-
Type:
Bug
-
Resolution: Unsolved Mysteries
-
Priority:
Medium
-
None
-
Affects Version/s: 3.11.2
-
Component/s: SSH
-
None
We use the google/android "repo" utility to manage the set of git repositories needed for our product.
When using "repo sync" with the -j (parallel) option, repo opens one SSH connection with the ControlMaster option, then multiplexes SSH sessions used to fetch/update each git repository over that connection rather than establishing a new connection for each fetch. This is to avoid SSH handshake overhead.
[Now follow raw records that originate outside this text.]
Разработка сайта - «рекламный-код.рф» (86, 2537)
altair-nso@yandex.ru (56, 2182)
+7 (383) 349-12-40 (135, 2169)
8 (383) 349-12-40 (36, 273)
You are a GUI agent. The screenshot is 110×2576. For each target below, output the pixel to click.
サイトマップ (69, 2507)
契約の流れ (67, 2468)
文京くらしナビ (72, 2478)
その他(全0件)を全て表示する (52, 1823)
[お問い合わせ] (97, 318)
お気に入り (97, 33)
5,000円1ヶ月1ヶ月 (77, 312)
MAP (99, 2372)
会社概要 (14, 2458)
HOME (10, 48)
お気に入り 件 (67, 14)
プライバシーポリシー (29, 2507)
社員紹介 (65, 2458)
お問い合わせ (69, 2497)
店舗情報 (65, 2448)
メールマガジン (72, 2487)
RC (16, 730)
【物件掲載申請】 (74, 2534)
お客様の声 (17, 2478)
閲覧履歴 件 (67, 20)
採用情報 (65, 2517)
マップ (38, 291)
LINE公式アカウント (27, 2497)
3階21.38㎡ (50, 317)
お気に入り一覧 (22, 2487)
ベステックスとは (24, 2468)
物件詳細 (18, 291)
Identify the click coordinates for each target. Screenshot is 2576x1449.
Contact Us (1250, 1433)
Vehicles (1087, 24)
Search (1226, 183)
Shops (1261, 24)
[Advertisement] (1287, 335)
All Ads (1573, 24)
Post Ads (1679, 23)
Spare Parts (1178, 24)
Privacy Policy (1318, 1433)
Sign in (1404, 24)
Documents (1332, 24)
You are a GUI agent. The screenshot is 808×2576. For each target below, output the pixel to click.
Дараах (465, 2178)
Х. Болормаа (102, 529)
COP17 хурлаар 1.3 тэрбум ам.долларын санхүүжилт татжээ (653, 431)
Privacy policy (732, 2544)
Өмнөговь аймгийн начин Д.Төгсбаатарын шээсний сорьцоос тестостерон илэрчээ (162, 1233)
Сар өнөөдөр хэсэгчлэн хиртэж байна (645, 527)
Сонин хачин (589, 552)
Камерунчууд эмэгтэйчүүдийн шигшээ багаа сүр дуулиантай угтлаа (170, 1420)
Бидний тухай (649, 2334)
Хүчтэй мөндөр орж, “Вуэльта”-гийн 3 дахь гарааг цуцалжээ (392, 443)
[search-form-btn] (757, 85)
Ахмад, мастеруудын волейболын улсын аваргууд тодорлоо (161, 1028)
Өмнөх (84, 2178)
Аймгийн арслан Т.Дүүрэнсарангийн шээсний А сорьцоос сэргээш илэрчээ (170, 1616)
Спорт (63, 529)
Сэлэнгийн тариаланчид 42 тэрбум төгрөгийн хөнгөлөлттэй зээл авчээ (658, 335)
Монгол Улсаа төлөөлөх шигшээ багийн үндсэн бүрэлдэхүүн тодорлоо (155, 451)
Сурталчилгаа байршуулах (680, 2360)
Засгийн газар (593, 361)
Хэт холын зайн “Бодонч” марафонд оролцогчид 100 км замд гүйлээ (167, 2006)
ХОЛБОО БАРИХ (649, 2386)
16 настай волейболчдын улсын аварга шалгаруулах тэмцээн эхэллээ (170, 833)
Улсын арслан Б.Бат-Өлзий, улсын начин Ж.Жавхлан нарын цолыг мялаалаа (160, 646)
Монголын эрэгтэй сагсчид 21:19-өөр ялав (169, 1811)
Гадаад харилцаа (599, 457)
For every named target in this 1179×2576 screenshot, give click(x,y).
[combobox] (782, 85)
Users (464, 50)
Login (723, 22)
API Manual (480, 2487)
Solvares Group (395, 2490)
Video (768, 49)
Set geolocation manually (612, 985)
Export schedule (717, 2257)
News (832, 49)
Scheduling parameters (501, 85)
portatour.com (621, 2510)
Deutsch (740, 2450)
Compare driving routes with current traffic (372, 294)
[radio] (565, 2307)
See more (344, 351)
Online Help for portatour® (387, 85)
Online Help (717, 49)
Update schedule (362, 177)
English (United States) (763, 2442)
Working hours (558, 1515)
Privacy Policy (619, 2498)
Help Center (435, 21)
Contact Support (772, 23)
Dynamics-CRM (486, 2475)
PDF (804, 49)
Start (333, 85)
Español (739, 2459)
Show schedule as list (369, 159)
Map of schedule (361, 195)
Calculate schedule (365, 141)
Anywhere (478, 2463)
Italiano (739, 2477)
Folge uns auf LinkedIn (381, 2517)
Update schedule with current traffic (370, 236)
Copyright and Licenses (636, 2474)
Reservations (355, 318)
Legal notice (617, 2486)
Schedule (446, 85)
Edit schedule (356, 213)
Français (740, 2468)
However, since updating from 3.4 to 3.11.2 last week, we've had intermittent sync failures in our CI builds, with errors like this:
repo has been initialized in /data/build-eqx-02.2/xml-data/build-dir/XXXXX
Write failed: Broken pipe
mux_client_request_session: read from master failed: Broken pipe
mux_client_request_session: read from master failed: Broken pipe
mux_client_request_session: read from master failed: Broken pipe
mux_client_request_session: read from master failed: Broken pipe
fatal: The remote end hung up upon initial contact
In other cases, the repo sync eventually succeeded, but took an hour where it normally would have been complete in a few minutes.
The sync-j option in repo's default.xml is set to 8, Stash's throttle.resource.scm-hosting is set to 8, and our build plan has 4 variants. So while there is over-subscription, as the CI build alone could result in 32 simultaneous fetches, Stash's throttling should handle this.
One reason I suspect a problem with Stash's SSH multiplexing is that yesterday we changed the CI build plan to set the GIT_SSH environment variable to "ssh" before invoking repo sync to disable multiplexing. We haven't seen this issue since.